§ REQUIRED WORK: The lines needed are those from the start of the records through the line holding "has width=598, height=574.", each copied exactly.

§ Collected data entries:
__________

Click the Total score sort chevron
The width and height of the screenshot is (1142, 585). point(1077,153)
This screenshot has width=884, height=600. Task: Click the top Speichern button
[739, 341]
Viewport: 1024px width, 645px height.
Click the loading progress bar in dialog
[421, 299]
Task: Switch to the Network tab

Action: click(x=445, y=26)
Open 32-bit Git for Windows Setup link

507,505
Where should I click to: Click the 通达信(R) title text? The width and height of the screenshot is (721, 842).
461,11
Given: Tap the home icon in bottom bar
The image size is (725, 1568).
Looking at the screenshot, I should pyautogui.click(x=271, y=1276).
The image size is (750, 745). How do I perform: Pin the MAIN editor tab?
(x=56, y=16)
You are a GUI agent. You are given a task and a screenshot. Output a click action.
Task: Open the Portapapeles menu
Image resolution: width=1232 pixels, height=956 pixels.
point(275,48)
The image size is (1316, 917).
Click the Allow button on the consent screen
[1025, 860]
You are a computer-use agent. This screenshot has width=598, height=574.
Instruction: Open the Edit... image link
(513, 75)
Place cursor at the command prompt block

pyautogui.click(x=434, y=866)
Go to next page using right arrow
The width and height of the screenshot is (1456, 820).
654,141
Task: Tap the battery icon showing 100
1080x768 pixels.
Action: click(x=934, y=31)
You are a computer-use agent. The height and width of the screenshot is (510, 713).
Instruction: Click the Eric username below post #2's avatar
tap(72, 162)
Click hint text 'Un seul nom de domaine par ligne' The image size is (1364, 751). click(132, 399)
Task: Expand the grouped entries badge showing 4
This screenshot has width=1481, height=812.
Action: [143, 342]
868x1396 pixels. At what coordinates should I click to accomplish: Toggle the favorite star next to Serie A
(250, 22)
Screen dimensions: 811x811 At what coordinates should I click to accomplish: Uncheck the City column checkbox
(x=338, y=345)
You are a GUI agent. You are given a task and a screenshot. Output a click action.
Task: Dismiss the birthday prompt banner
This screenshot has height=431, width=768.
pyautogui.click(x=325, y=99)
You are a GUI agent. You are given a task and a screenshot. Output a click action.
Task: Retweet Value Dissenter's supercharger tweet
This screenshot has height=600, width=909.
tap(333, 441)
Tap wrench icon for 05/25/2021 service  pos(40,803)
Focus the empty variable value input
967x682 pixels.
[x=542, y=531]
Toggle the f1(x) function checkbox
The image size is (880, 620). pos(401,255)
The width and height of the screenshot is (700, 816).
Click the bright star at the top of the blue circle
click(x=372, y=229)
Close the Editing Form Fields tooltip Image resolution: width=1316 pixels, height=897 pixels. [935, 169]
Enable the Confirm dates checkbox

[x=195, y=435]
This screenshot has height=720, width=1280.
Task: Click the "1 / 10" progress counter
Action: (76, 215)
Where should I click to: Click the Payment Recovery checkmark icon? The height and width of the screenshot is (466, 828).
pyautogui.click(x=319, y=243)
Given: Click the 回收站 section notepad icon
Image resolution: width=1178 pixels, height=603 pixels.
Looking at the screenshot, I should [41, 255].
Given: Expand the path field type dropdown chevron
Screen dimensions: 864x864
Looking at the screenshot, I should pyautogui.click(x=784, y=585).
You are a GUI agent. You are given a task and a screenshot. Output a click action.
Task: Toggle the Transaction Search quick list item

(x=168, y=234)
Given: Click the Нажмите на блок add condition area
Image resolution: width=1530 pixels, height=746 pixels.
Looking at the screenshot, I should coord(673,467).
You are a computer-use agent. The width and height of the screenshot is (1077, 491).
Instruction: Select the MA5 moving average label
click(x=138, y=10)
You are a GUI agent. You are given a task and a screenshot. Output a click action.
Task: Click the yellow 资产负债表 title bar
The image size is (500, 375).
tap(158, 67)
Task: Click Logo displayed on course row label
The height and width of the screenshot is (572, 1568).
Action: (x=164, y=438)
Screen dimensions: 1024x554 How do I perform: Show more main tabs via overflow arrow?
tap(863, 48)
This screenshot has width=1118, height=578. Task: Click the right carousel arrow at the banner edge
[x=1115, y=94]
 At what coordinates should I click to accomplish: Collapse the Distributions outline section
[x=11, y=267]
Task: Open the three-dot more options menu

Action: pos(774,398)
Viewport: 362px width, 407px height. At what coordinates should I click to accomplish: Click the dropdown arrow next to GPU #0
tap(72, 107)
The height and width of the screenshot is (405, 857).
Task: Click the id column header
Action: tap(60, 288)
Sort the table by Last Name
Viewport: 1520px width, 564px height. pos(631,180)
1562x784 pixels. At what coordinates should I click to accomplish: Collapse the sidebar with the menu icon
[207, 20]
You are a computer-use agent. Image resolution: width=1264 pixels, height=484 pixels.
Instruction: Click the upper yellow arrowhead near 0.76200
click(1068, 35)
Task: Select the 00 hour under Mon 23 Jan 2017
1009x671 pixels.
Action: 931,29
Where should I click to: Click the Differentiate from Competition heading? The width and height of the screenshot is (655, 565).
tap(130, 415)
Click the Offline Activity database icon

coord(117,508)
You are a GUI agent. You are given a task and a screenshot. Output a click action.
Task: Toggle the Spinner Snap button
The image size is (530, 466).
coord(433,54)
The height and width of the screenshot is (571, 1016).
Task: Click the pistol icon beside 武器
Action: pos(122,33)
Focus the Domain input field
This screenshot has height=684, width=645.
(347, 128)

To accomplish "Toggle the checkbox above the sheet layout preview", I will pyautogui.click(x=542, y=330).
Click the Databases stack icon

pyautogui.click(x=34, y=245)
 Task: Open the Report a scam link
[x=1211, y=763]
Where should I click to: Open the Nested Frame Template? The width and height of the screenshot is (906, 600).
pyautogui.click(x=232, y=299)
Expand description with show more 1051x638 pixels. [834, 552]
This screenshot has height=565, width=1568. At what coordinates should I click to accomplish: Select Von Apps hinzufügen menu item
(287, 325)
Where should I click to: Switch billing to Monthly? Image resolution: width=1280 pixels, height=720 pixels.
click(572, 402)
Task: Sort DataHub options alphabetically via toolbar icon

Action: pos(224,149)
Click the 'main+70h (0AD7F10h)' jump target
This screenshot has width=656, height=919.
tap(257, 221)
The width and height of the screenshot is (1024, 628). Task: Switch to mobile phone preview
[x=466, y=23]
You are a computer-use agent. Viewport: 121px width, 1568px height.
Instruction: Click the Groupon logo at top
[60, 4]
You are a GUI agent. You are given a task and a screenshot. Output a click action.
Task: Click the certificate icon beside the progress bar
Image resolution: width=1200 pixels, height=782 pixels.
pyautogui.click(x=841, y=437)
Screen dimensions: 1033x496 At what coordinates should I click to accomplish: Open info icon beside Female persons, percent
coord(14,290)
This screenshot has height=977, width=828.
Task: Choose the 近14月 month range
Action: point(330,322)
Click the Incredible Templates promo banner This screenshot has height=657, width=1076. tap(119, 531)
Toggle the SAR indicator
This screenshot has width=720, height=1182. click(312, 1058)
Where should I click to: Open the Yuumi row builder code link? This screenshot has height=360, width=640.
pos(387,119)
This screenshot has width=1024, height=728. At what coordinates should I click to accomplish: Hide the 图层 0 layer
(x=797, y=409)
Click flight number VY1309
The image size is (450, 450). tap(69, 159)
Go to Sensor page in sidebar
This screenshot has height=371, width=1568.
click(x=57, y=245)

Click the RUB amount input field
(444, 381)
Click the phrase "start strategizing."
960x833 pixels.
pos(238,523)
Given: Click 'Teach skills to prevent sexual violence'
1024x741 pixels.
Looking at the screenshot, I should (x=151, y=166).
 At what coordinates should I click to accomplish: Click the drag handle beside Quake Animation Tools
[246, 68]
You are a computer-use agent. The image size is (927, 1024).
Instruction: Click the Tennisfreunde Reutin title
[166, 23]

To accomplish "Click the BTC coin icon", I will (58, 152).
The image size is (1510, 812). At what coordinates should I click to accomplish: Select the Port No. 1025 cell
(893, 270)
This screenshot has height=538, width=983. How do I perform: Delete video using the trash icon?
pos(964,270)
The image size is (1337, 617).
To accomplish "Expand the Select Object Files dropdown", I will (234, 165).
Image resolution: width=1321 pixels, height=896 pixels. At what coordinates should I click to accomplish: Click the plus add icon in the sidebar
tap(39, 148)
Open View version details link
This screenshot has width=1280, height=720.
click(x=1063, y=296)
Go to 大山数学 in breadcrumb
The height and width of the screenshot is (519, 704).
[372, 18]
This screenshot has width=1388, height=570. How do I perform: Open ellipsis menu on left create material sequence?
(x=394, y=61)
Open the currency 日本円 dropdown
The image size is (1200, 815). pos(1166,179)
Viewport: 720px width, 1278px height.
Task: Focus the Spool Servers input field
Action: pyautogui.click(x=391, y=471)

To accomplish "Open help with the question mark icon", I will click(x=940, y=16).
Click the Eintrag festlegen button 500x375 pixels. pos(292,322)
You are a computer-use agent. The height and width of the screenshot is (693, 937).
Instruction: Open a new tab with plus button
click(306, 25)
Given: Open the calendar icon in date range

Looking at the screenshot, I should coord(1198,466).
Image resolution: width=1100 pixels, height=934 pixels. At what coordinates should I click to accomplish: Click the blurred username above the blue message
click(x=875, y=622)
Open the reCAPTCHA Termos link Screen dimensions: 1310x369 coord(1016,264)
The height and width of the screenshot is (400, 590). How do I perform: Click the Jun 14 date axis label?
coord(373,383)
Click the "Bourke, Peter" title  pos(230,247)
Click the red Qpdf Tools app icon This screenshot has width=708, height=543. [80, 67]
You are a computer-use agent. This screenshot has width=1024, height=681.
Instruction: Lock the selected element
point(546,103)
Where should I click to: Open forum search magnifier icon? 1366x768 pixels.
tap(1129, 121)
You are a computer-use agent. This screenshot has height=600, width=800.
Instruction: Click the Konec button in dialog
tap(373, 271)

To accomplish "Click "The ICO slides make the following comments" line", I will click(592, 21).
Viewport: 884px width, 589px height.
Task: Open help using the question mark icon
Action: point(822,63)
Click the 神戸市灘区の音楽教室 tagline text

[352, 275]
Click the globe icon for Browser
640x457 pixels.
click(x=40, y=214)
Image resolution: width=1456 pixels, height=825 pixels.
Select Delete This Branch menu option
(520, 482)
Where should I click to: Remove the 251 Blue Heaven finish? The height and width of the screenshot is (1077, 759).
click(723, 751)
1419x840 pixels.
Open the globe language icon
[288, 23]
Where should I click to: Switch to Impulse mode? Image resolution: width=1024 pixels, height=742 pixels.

__________

§ RESPONSE BOX:
Click the Total score sort chevron
The width and height of the screenshot is (1142, 585). point(1077,153)
This screenshot has width=884, height=600. Task: Click the top Speichern button
[739, 341]
Viewport: 1024px width, 645px height.
Click the loading progress bar in dialog
[421, 299]
Task: Switch to the Network tab

Action: click(x=445, y=26)
Open 32-bit Git for Windows Setup link

507,505
Where should I click to: Click the 通达信(R) title text? The width and height of the screenshot is (721, 842).
461,11
Given: Tap the home icon in bottom bar
The image size is (725, 1568).
Looking at the screenshot, I should pyautogui.click(x=271, y=1276).
The image size is (750, 745). How do I perform: Pin the MAIN editor tab?
(x=56, y=16)
You are a GUI agent. You are given a task and a screenshot. Output a click action.
Task: Open the Portapapeles menu
Image resolution: width=1232 pixels, height=956 pixels.
point(275,48)
The image size is (1316, 917).
Click the Allow button on the consent screen
[1025, 860]
You are a computer-use agent. This screenshot has width=598, height=574.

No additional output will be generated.